Presence of *common suspects* was harnessed to ran an ad-hoc meeting between FIRA (Future Internet Research Alliance) and EFII (Eurpean Future Internet Initative) members. As chairman of FIRA I had the pleasure to present vision and ambition of FIRA and to engage into discussions with EFII members in order to evaluate a potential collaboration of both organizations. Bottom line, this is was and still is the objective of the two communities, despite the number of differences to be sorted out. This is good news.
The meeting reinforced a conviction that complexity of such an joint venture must not be underestimated and after a poorly managed first attempt only a sound framework with clearly defined rules, roles, competencies, objectives, etc will create trust for moving forward. This was proposed and it now remains to be seen if reasonable agreement can be reached that represents the very different stakeholders and related objectives.

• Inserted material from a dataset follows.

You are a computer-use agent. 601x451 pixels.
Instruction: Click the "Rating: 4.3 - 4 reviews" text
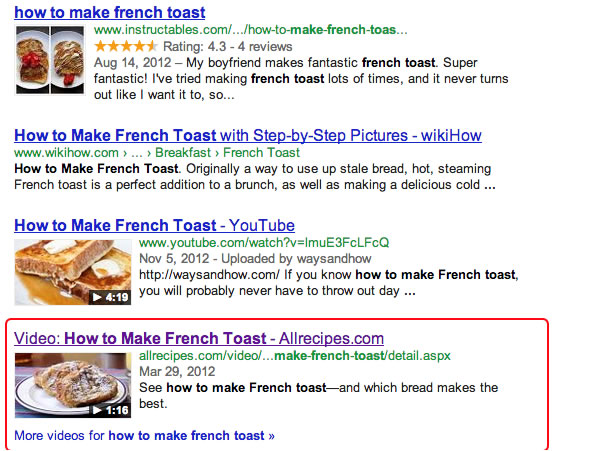(x=228, y=46)
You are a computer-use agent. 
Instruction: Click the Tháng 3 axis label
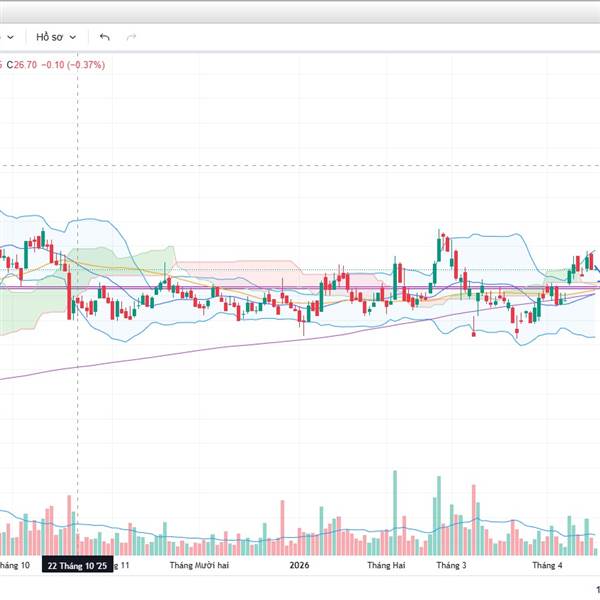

At the end the European research community seeks for a “Future Internet” that is fundamentally different and enables Europe to take the lead in future Internet-based economies. Commonly agreed is that such an Future Internet will differ from the current one by consolidation and extensive collaboration across the different sectors, ICT and non-ICT, and from a technology, business, and policy perspective.
Such a vision implies not only technology transformation but mind sets as well. The Internet keeps proving to favor those that accept its openness and global nature instead of those trying to sustain protective approaches. Successful will be those ones, that endorse and assimilate the Internet as an opportunity to collaborate – isnt that what the Internet is all about?
The so-called G16, then the Industry Group, nowadays EFII, as well as FIRA are contemporary witnesses of this change and its pains. For the past two years the two organizations struggled with finding common ground for a multitude of reasons. Still there is a perspective, not least by the implementation of the FI-PPP, which was original motivation to the G16 and then EFII, as well as later FIRA. Lessons learned are that many players were finally able to put heads together and work for the greater good by letting “local” agendas aside (to some extent). If eventually successful? Spring 2011 will tell; as usual writing/submitting proposals is a though job – but the origin of a real challenge at best.
One must not ignore the human dimension in all of this. Sincere consideration of the above leads to a change that has to happen at individual level. FIRA and EFII have proven this. Today I asked to stand down as chairman of FIRA given that original perspectives to founding members were reasonably met. Commitment to these was always a high personal priority to me. This was confirmed and implementation is already on the way. If this exercise will be repeated, I do believe, it could eventually be the natal hour of EFIA, the European Future Internet Alliance.